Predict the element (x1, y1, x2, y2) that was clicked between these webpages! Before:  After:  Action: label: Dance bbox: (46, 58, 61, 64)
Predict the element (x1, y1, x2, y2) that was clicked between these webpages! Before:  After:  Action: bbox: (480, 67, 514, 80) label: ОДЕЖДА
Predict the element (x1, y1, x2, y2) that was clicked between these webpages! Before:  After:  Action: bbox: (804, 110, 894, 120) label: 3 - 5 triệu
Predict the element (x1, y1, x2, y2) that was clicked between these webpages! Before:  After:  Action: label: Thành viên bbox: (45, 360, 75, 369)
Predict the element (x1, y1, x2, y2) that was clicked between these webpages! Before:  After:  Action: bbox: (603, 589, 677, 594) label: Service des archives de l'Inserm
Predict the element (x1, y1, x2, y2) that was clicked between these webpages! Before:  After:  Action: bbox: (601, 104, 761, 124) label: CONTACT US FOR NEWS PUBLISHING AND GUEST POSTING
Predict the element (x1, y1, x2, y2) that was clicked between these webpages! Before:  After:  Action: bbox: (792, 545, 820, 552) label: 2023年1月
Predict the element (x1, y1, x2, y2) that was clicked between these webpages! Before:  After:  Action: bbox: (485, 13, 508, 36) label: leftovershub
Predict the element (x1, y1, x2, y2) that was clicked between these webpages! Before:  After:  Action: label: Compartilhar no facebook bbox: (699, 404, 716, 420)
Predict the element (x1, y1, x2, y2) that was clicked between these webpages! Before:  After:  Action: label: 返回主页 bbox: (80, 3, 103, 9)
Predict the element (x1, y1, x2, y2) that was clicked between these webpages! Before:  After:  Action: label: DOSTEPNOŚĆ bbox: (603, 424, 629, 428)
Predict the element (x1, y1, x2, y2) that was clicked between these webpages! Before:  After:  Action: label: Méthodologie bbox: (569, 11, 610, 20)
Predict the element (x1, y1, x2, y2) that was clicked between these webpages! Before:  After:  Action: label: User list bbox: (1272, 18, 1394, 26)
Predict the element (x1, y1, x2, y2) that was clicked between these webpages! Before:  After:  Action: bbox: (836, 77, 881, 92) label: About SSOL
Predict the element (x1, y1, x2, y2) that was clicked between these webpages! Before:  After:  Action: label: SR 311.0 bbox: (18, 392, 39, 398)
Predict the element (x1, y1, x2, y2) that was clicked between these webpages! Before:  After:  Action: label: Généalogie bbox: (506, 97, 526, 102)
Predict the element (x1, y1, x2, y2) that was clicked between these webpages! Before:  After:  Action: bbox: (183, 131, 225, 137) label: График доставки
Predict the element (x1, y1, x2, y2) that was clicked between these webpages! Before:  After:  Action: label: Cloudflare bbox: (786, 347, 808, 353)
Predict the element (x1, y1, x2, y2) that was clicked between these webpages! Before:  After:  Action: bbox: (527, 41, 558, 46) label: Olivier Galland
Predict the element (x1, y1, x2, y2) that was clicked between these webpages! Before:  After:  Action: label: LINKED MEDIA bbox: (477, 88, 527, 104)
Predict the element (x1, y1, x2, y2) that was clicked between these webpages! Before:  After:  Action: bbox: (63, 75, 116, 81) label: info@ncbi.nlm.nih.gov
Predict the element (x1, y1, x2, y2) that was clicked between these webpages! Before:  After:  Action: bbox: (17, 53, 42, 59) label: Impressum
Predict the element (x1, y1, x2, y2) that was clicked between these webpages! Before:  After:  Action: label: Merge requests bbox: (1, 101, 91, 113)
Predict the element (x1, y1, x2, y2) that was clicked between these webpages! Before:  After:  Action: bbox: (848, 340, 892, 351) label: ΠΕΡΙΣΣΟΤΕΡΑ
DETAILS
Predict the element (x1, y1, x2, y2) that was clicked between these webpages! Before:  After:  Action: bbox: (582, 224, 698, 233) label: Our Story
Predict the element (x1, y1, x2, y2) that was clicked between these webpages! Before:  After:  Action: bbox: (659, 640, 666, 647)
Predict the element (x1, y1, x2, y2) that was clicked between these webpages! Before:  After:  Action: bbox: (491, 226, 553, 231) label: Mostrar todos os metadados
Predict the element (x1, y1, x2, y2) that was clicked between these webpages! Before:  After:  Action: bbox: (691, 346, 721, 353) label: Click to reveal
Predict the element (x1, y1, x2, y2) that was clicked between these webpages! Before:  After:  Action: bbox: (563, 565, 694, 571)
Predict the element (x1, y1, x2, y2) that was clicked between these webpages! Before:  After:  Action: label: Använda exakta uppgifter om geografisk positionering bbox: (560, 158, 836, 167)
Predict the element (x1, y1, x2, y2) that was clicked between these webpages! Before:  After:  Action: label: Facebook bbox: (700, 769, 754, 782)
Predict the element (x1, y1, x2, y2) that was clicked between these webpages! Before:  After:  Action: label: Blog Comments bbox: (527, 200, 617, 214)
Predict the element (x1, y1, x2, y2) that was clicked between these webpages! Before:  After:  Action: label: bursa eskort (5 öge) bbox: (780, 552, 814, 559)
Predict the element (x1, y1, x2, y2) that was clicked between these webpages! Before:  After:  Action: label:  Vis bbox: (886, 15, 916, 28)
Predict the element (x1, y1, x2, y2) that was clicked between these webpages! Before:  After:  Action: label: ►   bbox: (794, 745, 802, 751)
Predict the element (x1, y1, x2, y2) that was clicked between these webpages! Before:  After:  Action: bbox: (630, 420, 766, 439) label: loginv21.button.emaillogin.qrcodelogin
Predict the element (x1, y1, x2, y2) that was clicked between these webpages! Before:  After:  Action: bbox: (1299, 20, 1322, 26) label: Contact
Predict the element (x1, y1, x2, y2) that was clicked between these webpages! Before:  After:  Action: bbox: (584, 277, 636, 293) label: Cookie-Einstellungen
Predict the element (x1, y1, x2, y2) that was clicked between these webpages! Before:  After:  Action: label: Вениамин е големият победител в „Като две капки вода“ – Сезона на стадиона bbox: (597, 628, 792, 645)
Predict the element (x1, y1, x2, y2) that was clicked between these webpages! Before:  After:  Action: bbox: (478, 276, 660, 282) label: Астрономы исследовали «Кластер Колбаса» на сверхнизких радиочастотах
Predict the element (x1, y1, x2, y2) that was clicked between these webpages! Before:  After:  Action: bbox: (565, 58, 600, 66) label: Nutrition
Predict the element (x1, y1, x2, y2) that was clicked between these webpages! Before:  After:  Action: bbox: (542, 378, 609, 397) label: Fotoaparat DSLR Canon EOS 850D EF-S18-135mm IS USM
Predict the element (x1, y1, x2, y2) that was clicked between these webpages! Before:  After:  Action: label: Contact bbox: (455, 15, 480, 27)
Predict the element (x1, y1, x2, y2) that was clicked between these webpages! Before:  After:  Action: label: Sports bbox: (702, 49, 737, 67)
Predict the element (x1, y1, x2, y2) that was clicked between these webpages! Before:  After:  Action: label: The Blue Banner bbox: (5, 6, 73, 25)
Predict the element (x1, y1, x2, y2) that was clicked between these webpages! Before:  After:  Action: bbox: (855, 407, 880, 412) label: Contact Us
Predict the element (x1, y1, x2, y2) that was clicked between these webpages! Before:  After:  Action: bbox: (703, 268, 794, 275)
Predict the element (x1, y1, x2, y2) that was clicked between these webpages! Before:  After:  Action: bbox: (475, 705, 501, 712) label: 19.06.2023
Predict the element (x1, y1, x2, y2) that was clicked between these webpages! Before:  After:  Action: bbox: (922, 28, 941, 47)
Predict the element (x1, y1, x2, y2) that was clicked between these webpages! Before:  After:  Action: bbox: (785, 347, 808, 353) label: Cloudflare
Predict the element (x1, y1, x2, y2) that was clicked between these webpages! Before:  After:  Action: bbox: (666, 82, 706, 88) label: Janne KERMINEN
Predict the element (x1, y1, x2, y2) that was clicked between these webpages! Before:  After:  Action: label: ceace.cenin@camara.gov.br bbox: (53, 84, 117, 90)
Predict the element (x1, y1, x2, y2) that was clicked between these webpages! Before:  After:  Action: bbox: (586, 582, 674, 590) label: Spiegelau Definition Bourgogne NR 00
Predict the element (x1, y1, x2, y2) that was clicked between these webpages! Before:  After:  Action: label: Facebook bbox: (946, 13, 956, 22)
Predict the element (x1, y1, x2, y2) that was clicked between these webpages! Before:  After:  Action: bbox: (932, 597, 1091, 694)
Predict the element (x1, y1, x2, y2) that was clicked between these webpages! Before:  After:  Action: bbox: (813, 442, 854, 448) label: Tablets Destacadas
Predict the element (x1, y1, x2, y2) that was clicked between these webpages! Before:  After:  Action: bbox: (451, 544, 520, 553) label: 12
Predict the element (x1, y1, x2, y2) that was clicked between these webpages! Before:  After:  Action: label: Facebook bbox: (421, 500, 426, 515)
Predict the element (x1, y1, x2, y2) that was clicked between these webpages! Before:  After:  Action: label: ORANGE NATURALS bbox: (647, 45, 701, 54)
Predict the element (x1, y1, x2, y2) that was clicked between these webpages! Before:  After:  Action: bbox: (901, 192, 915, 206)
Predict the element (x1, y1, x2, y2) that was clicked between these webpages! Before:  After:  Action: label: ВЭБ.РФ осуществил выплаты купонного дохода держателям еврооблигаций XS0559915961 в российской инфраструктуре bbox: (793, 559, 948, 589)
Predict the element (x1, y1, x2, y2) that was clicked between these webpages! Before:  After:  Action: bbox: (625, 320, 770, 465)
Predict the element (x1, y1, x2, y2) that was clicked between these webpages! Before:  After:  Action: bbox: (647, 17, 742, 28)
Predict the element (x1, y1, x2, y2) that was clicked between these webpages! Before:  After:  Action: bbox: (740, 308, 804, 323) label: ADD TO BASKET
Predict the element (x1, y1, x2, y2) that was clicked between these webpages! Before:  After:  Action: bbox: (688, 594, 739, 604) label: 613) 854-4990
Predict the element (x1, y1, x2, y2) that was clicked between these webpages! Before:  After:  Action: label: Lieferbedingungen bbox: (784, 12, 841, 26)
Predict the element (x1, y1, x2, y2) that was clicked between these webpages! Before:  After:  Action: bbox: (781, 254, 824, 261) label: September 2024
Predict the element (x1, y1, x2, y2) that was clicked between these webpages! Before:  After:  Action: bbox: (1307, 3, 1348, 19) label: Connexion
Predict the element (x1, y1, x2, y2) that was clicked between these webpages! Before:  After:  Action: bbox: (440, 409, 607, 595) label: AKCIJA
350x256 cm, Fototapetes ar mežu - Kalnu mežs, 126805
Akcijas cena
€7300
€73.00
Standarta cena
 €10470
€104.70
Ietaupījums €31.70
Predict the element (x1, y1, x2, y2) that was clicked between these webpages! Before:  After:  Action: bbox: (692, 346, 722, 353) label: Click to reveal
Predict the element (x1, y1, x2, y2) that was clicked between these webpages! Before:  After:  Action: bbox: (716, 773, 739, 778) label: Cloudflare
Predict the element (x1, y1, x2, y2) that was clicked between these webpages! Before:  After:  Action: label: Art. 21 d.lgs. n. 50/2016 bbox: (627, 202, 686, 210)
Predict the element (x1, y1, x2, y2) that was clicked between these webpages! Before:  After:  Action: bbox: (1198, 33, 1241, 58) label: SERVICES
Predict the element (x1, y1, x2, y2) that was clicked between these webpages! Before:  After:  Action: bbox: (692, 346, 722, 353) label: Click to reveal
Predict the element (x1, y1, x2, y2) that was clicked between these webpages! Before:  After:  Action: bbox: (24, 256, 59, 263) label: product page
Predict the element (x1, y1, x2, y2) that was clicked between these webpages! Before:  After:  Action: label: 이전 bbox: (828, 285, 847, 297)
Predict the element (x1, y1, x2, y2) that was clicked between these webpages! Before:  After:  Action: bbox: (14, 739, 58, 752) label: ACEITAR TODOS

#####

Task goal: Copy out every item above exactly as it stands, everything from the item containing "158, 836, 167)" down to the item containing "200, 617, 214)", including both of those.

Response:
Predict the element (x1, y1, x2, y2) that was clicked between these webpages! Before:  After:  Action: label: Använda exakta uppgifter om geografisk positionering bbox: (560, 158, 836, 167)
Predict the element (x1, y1, x2, y2) that was clicked between these webpages! Before:  After:  Action: label: Facebook bbox: (700, 769, 754, 782)
Predict the element (x1, y1, x2, y2) that was clicked between these webpages! Before:  After:  Action: label: Blog Comments bbox: (527, 200, 617, 214)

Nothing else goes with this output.